Given task a: Using the piece on online manipulation by bots, decide whether each statement below agrees with it, answering yes or no and quoting the exact words that settle it. (i) A New York University study found that 70% of the Russian troll accounts' influence was with 1% of Twitter users. (ii) Hamilton 68 claimed to monitor 600 Russian bots on Facebook. (iii) The group's internal report admits that the group created the bots.
* BEGIN Given passage *
February 14, 2023

Online Manipulation By Bots Is Harmful No Matter The Source

By: Caleb Larson

Bots are filling up the internet at an alarming rate. Online conversations, trending topics, and political narratives are increasingly being influenced by bots and their creators. Mainstream news sources report endlessly on the bot threat originating from Russia. However, recent revelations have shown just how overhyped this news beat was. Bots are a major problem for the internet and pointing a finger solely at Russia will not fix the issue. If the internet is going to survive the bot tide, manipulation of the online world by bots should be condemned wherever it takes place no matter the source or goal of the operation.

Many people are still under the illusion that Russia handed the 2016 election to Donald Trump. According to this worldview, Twitter was a hotbed of Russian bots spreading election “misinformation”. Contradicting this perspective is a study conducted by New York University’s Center for Social Media and Politics. According to the study 70% of the influence that these Russian “troll” accounts had was with 1% of Twitter users. “Highly partisan” Republicans saw nine times more of these tweets than other groups. Essentially, these Russian influence operations failed to make a dent in the electoral map.

Another failed piece of evidence pointing to Russia’s supposed unstoppable Twitter bot army is Hamilton 68. This dashboard claimed to monitor 600 Russian bots on Twitter, earning it heavy attention from the mainstream media who were looking for anything to support their preconceived notions. The Twitter Files have shown how flimsy this narrative was. The accounts were not even Russian bots, and Twitter knew that was the case. The former head of trust and safety at Twitter, Yoel Roth, wrote in an email that Hamilton 68 “falsely accuses a bunch of legitimate right-leaning accounts of being Russian bots.”

These highly partisan Democrats do not take bots seriously. Amazingly, their unseriousness reached a point to where they even used bots themselves to spread “misinformation”. During the 2017 U.S. Senate special election in Alabama, between Democrat Doug Jones and Republican Roy Moore, a “group of Democratic tech experts” set out to smear the campaign of Moore. They set up a fake Facebook page for Alabama conservatives to divide the vote and then attempted to tie the Moore campaign to thousands of Russian bots that had followed Moore on Twitter. An internal report by the group explicitly says it was “[experimenting] with many of the tactics now understood to have influenced the 2016 elections” and “[they] orchestrated an elaborate ‘false flag’ operation that planted the idea that the Moore campaign was amplified on social media by a Russian botnet.” The report does not admit whether the group explicitly created the bots, but it is hard to believe that they would not stoop that low.
* END Given passage *
* BEGIN Material *
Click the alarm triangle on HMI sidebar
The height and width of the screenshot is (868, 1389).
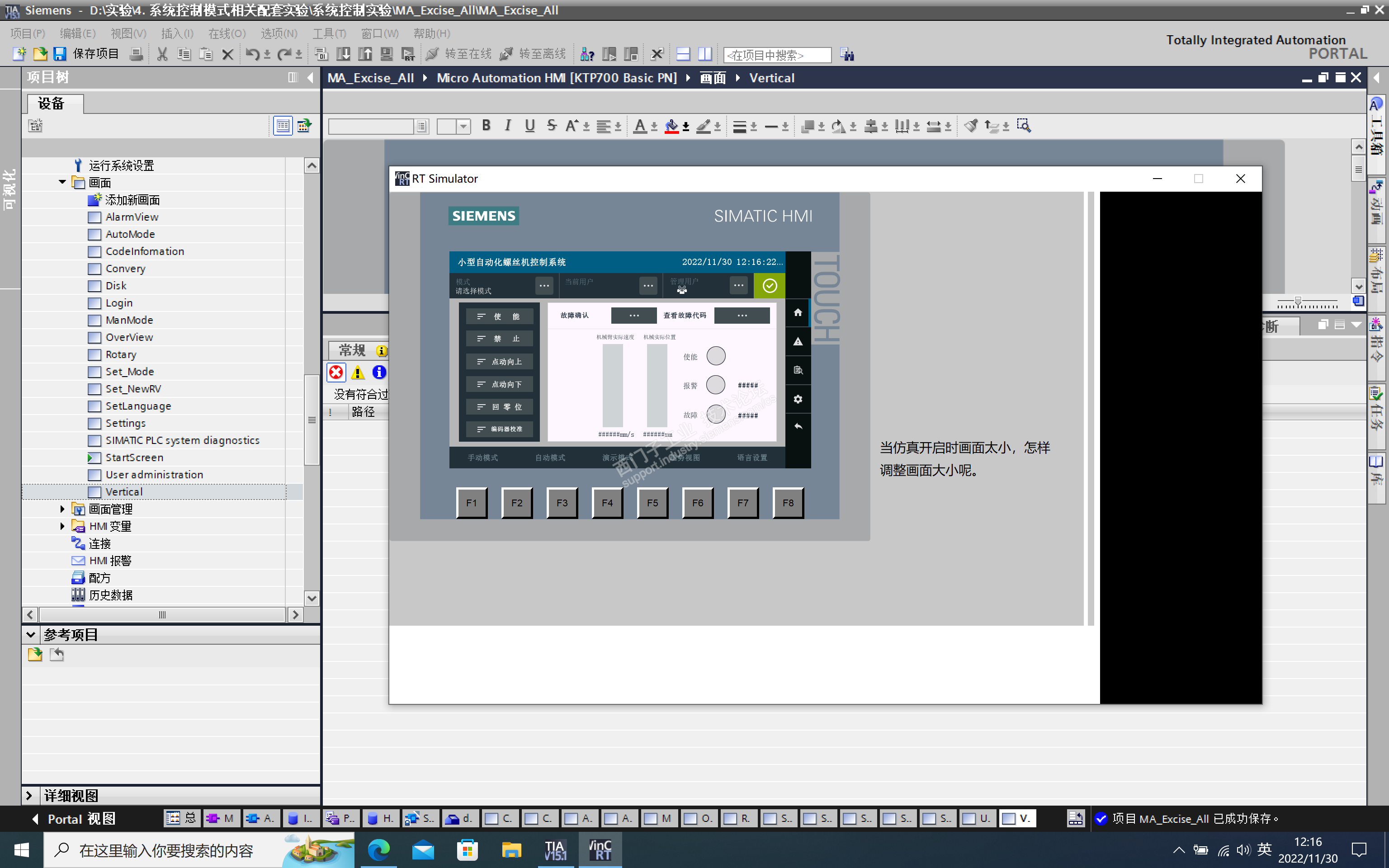pos(798,342)
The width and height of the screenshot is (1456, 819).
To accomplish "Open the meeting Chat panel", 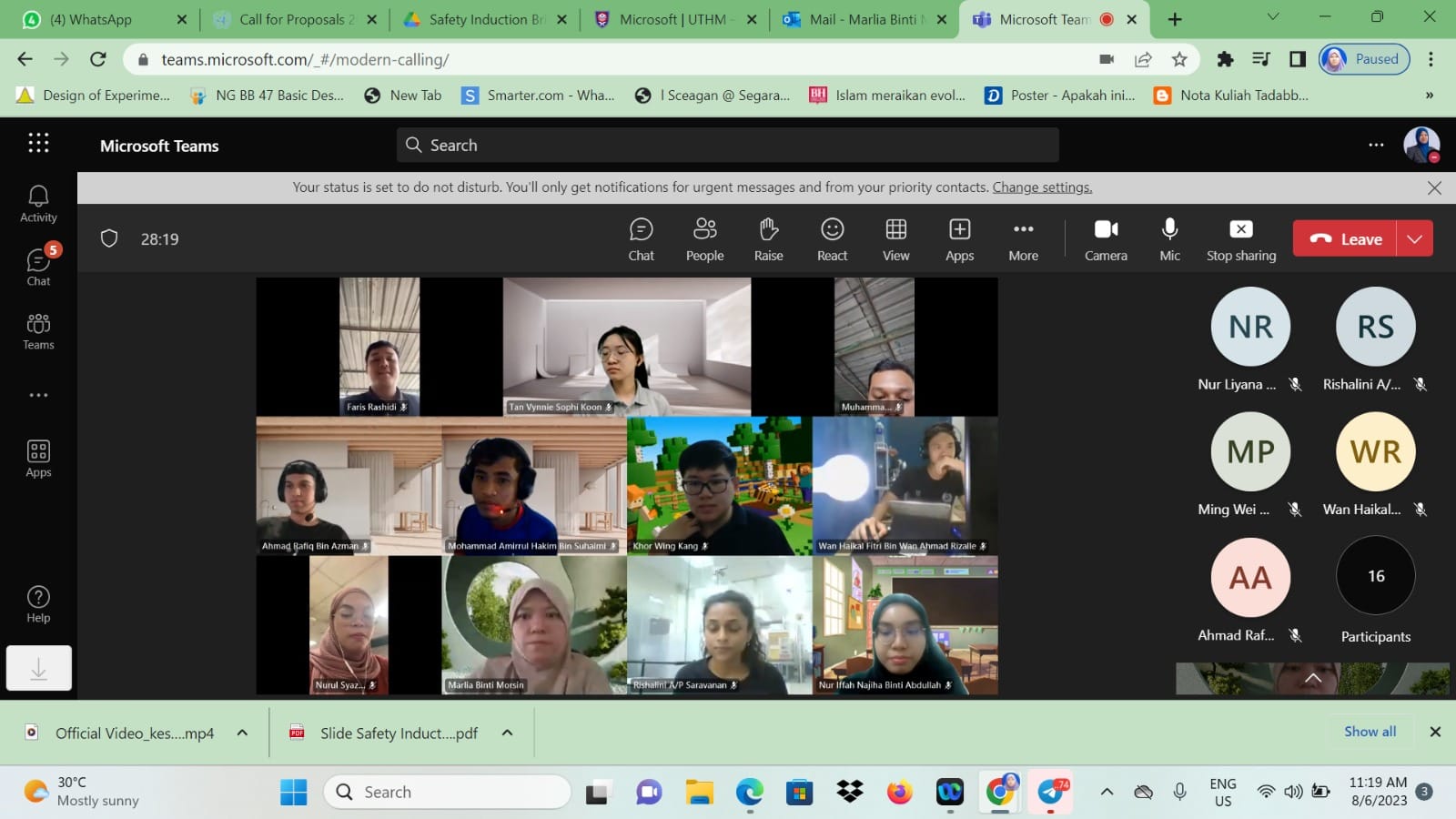I will [641, 239].
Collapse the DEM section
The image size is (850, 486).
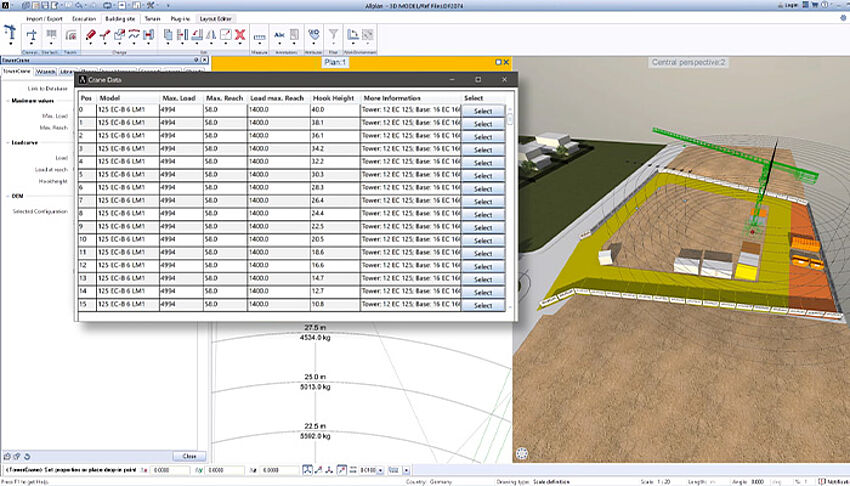click(x=5, y=196)
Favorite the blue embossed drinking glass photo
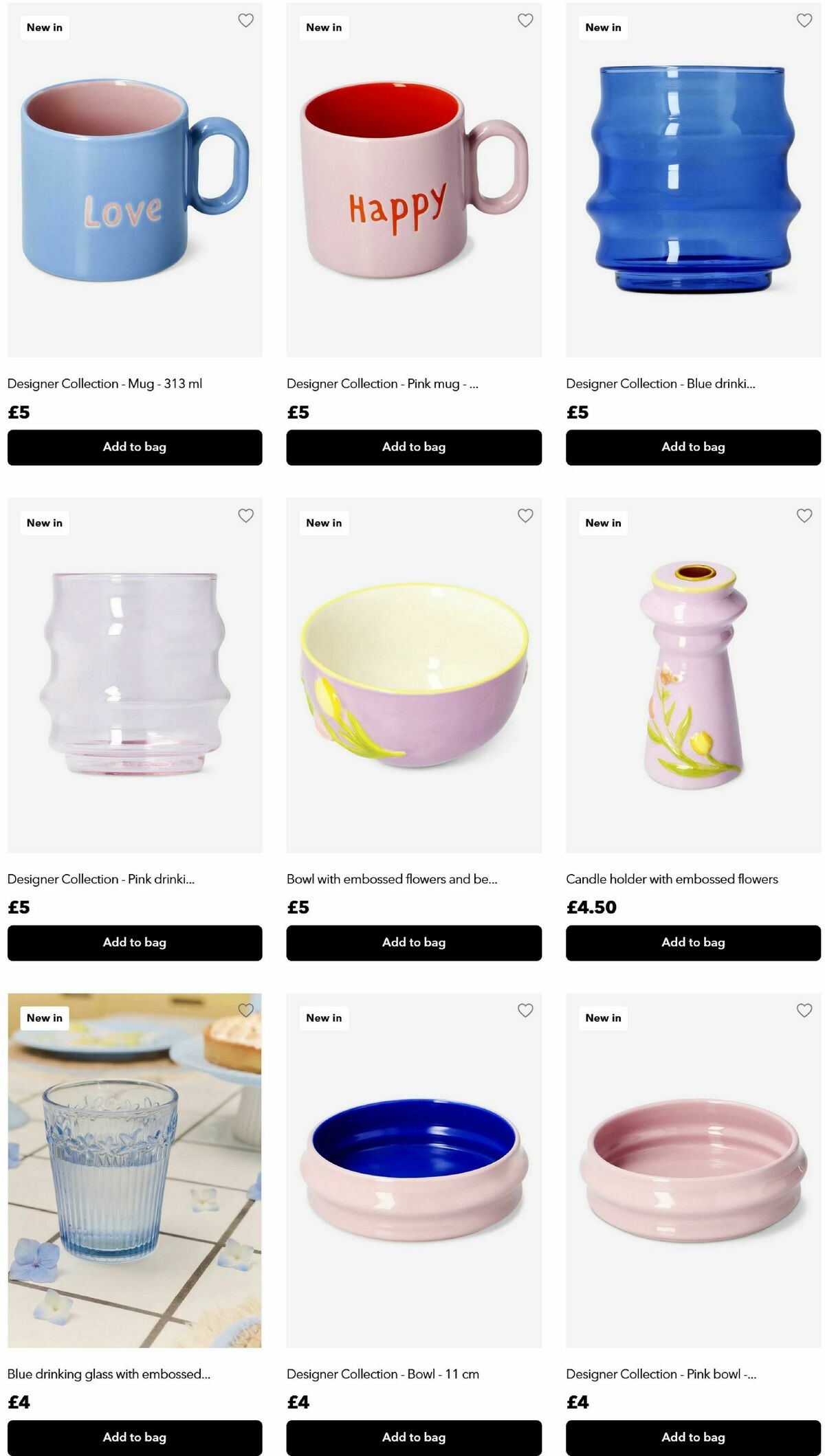The height and width of the screenshot is (1456, 825). [x=245, y=1010]
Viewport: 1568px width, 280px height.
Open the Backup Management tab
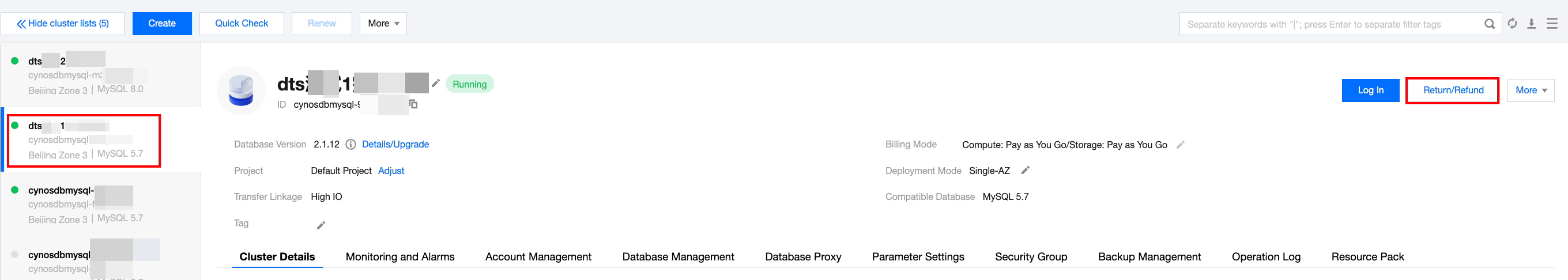(x=1148, y=257)
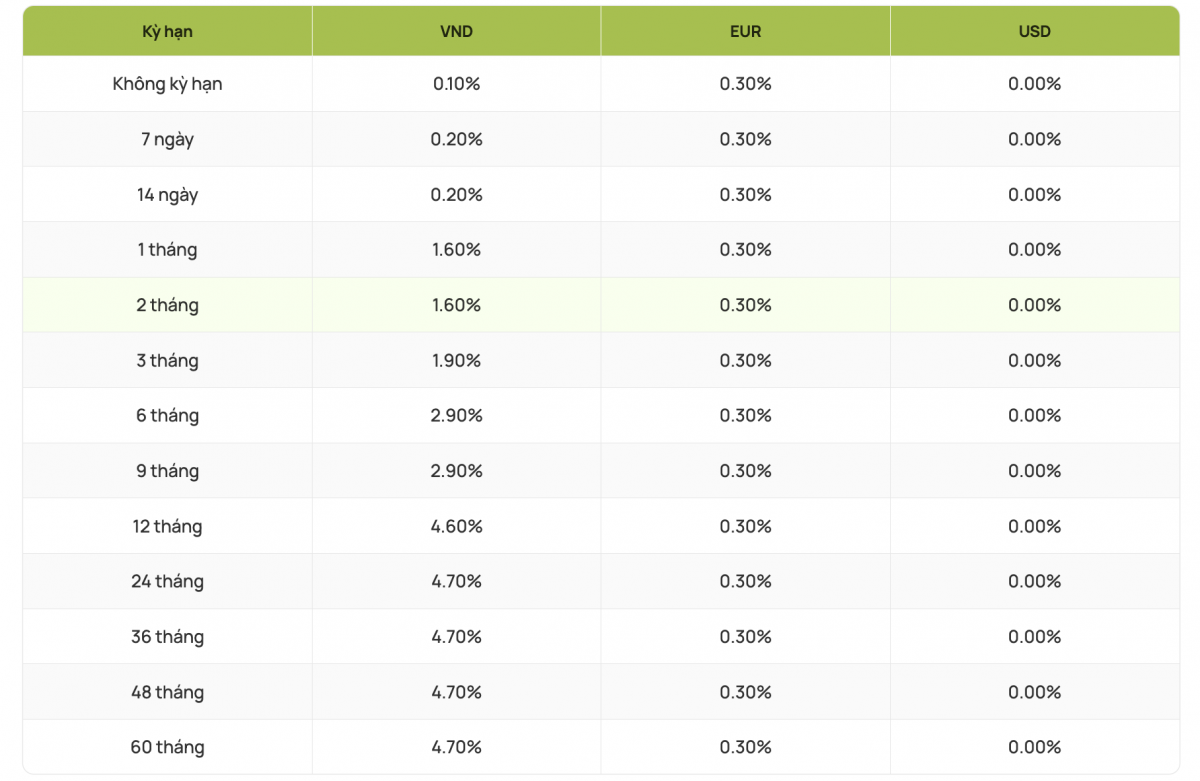Select the VND column header

(x=456, y=31)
* END Material *
Given task b: Reproduce everything in the records from the line containing "Favorite the blue" down to the end of the records, with both ends included. Leave the pictures out.

Task output a:
(i) Yes: "According to the study 70% of the influence that these Russian “troll” accounts had was with 1% of Twitter users."
(ii) No: "This dashboard claimed to monitor 600 Russian bots on Twitter"
(iii) No: "The report does not admit whether the group explicitly created the bots"

Task output b:
Favorite the blue embossed drinking glass photo
The height and width of the screenshot is (1456, 825). [x=245, y=1010]
Viewport: 1568px width, 280px height.
Open the Backup Management tab
(x=1148, y=257)
Select the VND column header

(x=456, y=31)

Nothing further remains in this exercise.